Humanitarian workers distributed aid and essential supplies to displaced residents who returned to Uvira, South Kivu.
This followed the withdrawal of the M23 group from parts of the city, as fighting continued despite a US-mediated peace effort.
Footage filmed on Friday March 27, 2026, showed aid workers who briefed returnees before they handed out basic household items and hygiene supplies to families.
Volunteers unloaded aid from the truck while aid workers checked identity documents before registration.
"We went through a very difficult time when the M23 rebels arrived here [...] we were looted, our belongings were stolen, our clothes and other household items were taken," said Sahagano Ngco.
"These items will help us a lot. We will wear this loincloth because we didn't have enough, and these two jerrycans will help us store drinking water and water for household chores," she added.
Another returnee said cholera cases in the area were making an already dire situation even worse.
"The urgent situation here is that we have cholera, and there are no toilets. If other organisations can afford to build us toilets, well, the food emergency is still here," he said.
By mid-March 2026, South Kivu had recorded more than 1,800 active cholera cases, with Uvira among the three worst-affected areas. UNICEF said only 15 per cent of people in the region had access to basic sanitation.
This underscored the scale of the public health challenge.
"Today they gave us food, they gave us seeds, yes, but there's no harvest to be expected today.
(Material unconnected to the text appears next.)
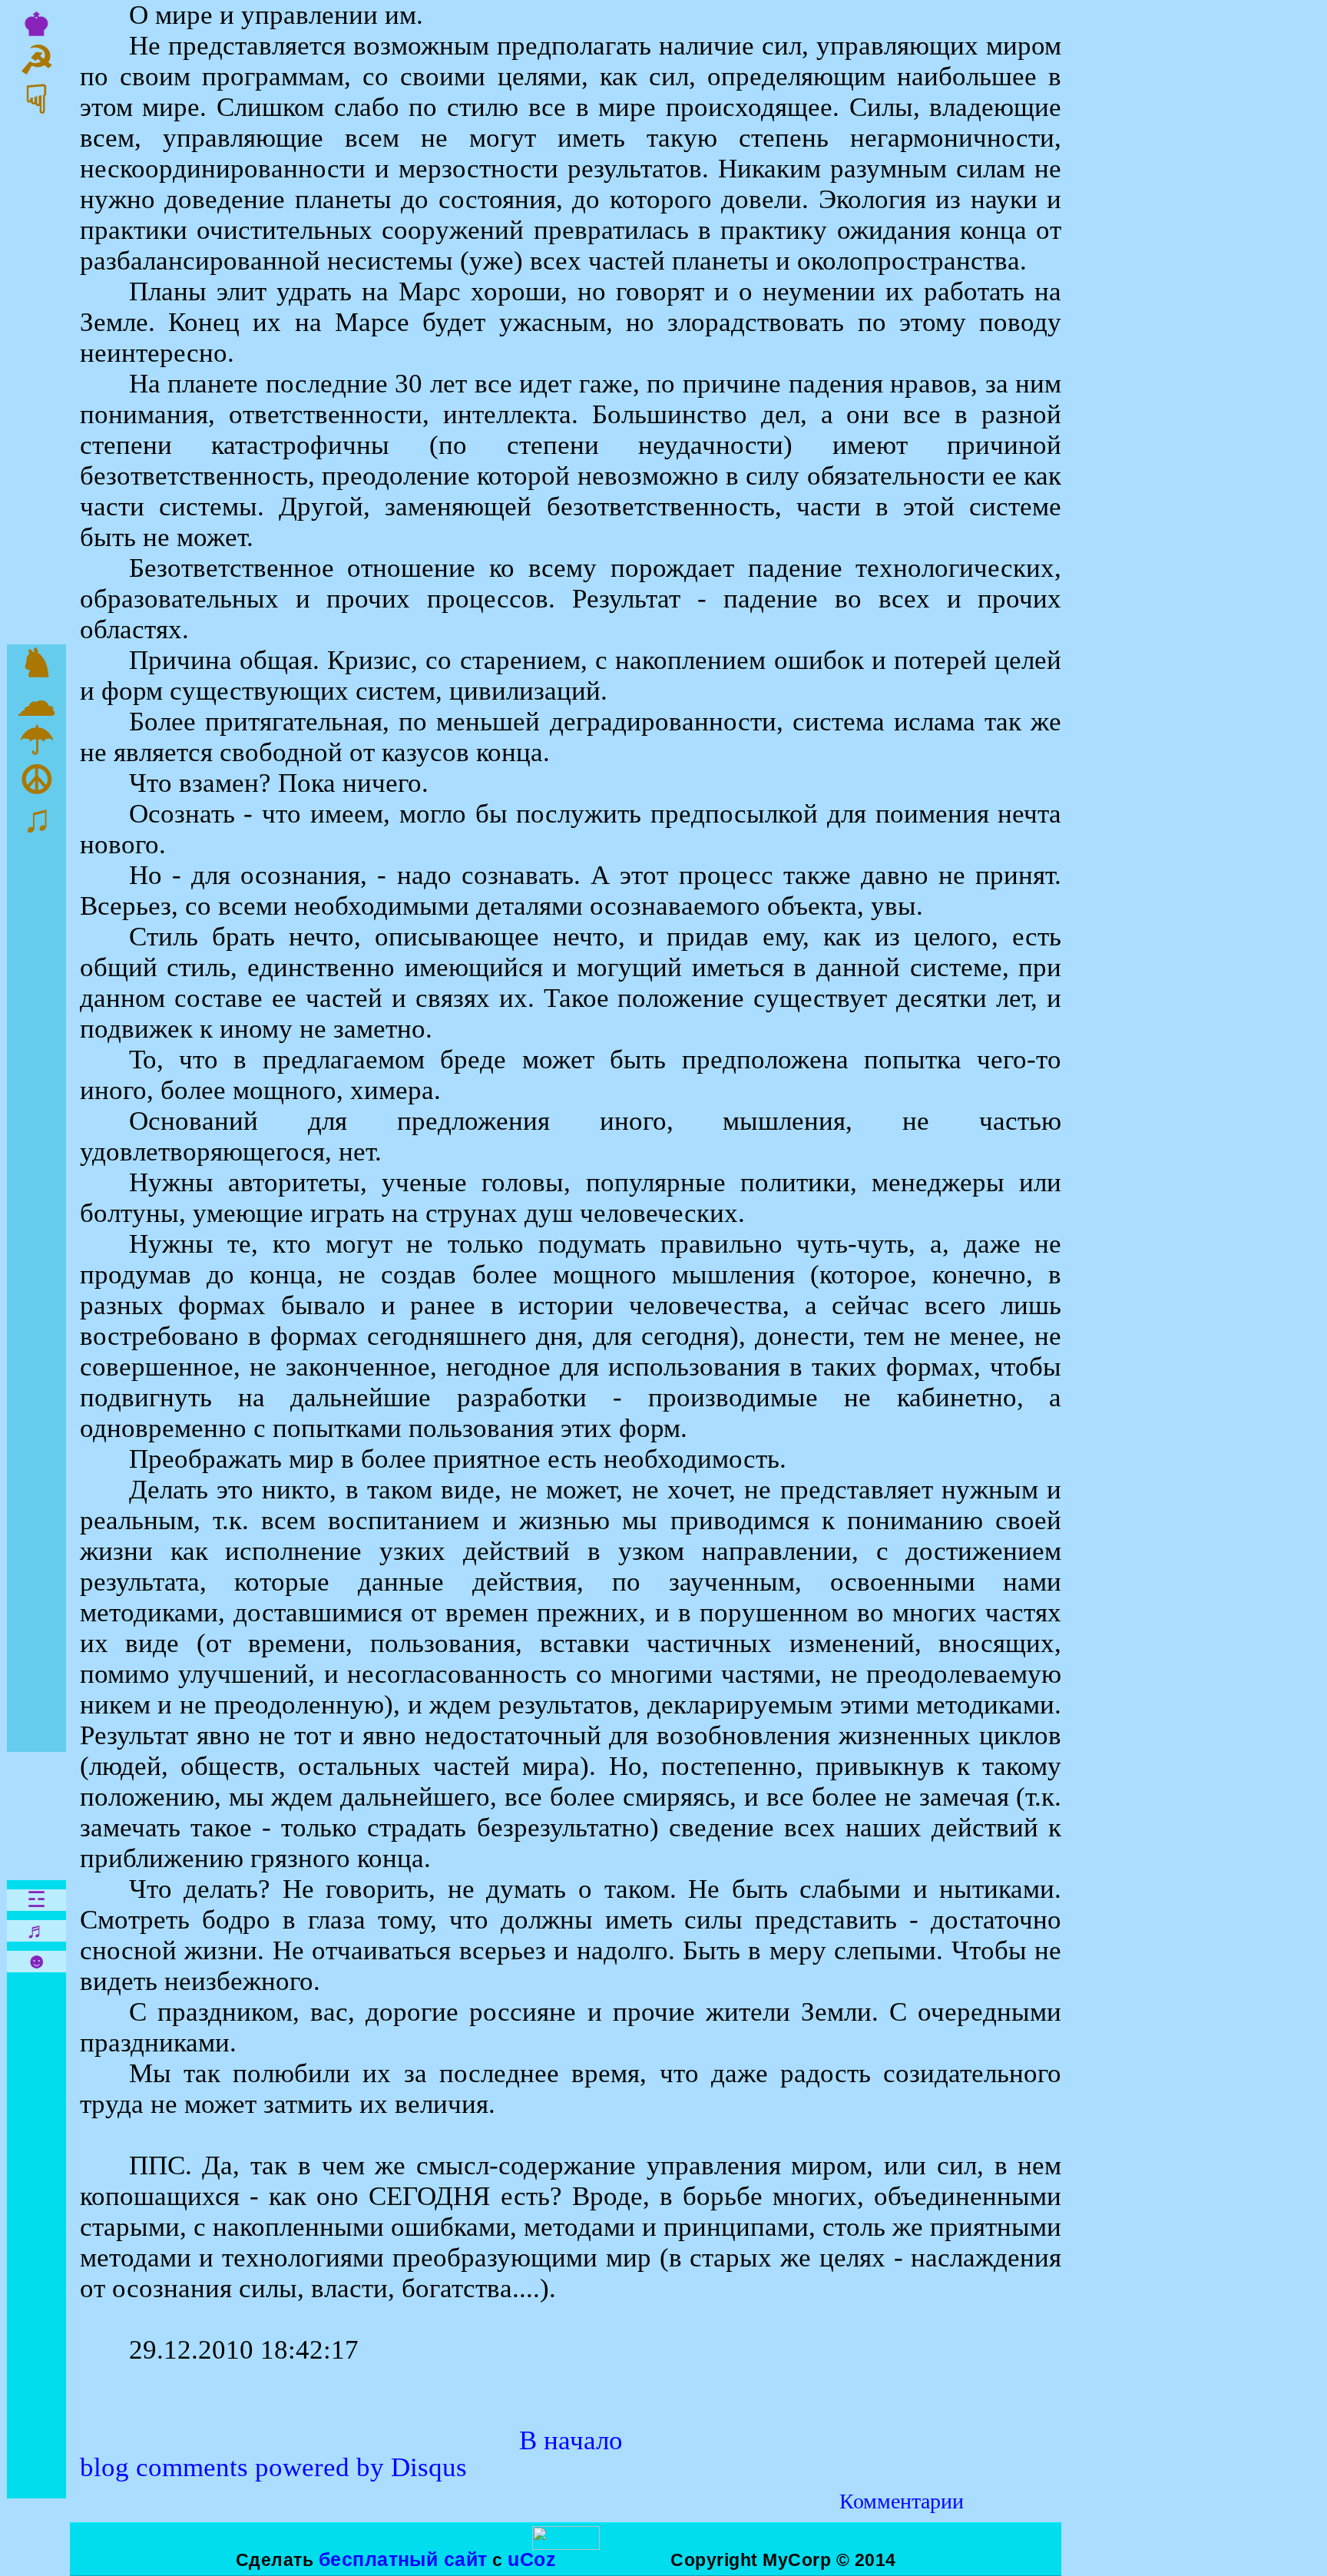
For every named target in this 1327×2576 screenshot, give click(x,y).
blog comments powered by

We ask that they continue to help us, encourage people in agriculture, and help them achieve complete security," he continued.
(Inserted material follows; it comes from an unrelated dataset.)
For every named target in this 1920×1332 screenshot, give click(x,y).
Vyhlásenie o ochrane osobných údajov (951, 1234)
Victoire Nakabuya, coordinator of the Union of Women for Peace, said the project aims to provide essential items to 1,330 people in coordination with local partners and other organisations.
"Our target group is women and girls of reproductive age. We provided NFI-WASH kits and dignity kits for women and girls. That's our target group," she said.
At the end of February, the humanitarian organisation Geneva Call and the AFC-M23 movement signed an agreement which established a humanitarian dialogue and roadmap for the protection of the civilian population in North and South Kivu of the eastern Democratic Republic of Congo.
M23 fighters briefly captured Uvira, a key transit hub on Lake Tanganyika near the Burundian border, in December before withdrawing under US pressure. Congolese forces re-entered the city last month, but clashes between government troops and M23 have continued across North and South Kivu, with both sides accused of violating the truce.